### CONSIGNE 1
Traduisez en anglais cette phrase du fil de discussion sur ActiveX sous Mac : « Mais sous mac il y a le problème des "ActiveX" qui sont une composante de windows et qui par conséquent ne fonctionnent pas sous mac. »
### CONSIGNE 2
Donnez la suite du fil de discussion sur ActiveX sous Mac, à partir de son dernier message.

### TEXTE SOURCE

********************

Mais sous mac il y a le problème des "ActiveX" qui sont une composante de windows et qui par conséquent ne fonctionnent pas sous mac. 
Et je n'arrive pas à contourner le problème. 
L'erreur à laquelle je fais face est la suivante:





Et le message suivant s'affiche : 
 "Erreur 429, un composant ActiveX ne peut pas créer d'objet" 

Voila j'espère que l'un de vous sait comment contourner ce problème !
Merci d'avance


----------



## zeltron54 (10 Mai 2017)

Bonjour,

Tu devrais regarder ce fil en espérant que tu trouves ton bonheur ! : https://forums.macg.co/threads/vba-compatibilite-mac-pc.1212098/


----------



## fumexo (10 Mai 2017)

Haha j'étais en train de le lire ^^
Mais il parle d'un code sans activeX sauf qu'il ne le post pas alors ... 
Je regarde donc la doc de Ron de Bruin mais je ne trouve rien ...


----------



## zeltron54 (10 Mai 2017)

Là, je ne suis pas en mesure de t'aider, mais si Aliboron passe dans le coin, il va certainement pouvoir t'aiguiller .


----------



## fumexo (10 Mai 2017)

J'espère qu' Aliboron passera dans le coin alors


----------



## zeltron54 (10 Mai 2017)

Je suppose que ta fonction met le chemin du dossier dans la variable ?

Si c'est ça peut-être une réponse là: https://www.excel-downloads.com/threads/vba-et-fonction-macscript-chemin-du-bureau.211955/


----------



## fumexo (10 Mai 2017)

Ha peut être
Mais j'arrive pas a m'en sortir tout de même...


----------



## fumexo (12 Mai 2017)

Bon j'ai déjà lu les 6 première page de résultats Google concernant ce problème et beaucoup l'on eu mais aucun n'a trouvé de solution ^^
Mon dernier espoir était ce forum mais apparemment ce problème n'est pas contournable !

********************

### DONNÉES FOURNIES
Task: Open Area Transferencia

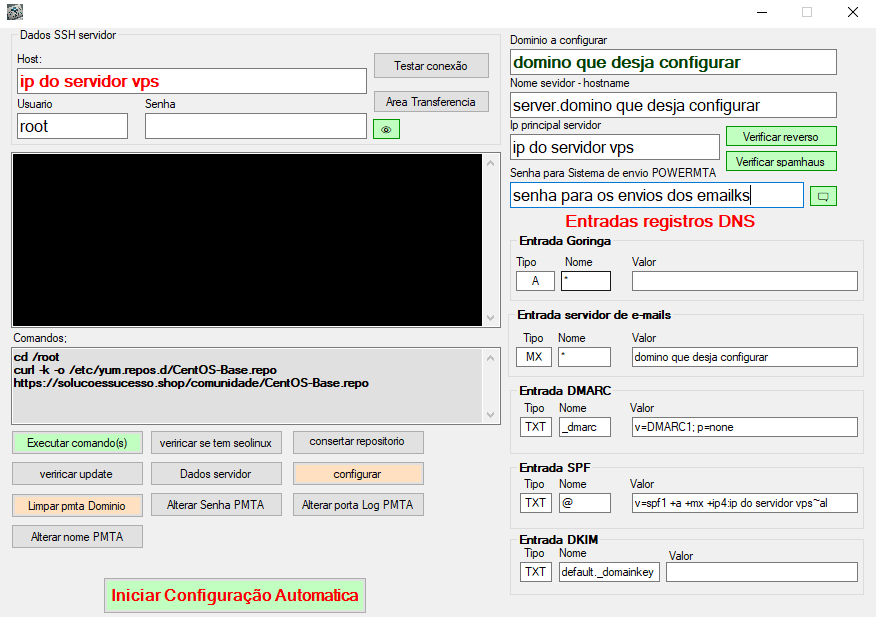Action: coord(430,101)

********************

### RÉSULTAT 1
But on Mac there is the problem of "ActiveX," which is a component of Windows and therefore does not work on Mac.

### RÉSULTAT 2
j'abandonne donc, je dirai  a mon entreprise de trouver un PC !

En tout cas merci a ceux qui ont pris le temps de lire mon sujet et a toi zeltron54 pour y avoir répondu ! 
Bonne continuation à vous !


----------



## zeltron54 (12 Mai 2017)

Après avoir regardé de plus prés la macro, ce ne sera pas le seul problème, d'autres instructions appellent les activesX,

Donc la solution ne doit pas être de contourner le problème, mais plutôt de réécrire une macro spécifique mac, avec une éventuelle aide d' applescript.
Pour ce faire il faut savoir exactement ce que doit faire cette macro !
Bon courage.


----------



## fumexo (12 Mai 2017)

Alors je peux expliquer précisément le but de la macro et passer les documents nécessaires mais il faut savoir que je sais absolument pas coder en applescript donc il faut que quelqu'un soit motivé pour se taper tout le boulot  

Remarque la partie gênante c'est juste la partie de compilation de fichier, ça doit pas être si compliqué a coder


----------



## zeltron54 (13 Mai 2017)

Tu peux toujours passer les éléments.
Je pourrai essayer de voir ça, sans promesse de réussite ! LOL


----------



## fumexo (15 Mai 2017)

Je peux pas poster de fichiers Excel, c'est normal ?


----------



## zeltron54 (15 Mai 2017)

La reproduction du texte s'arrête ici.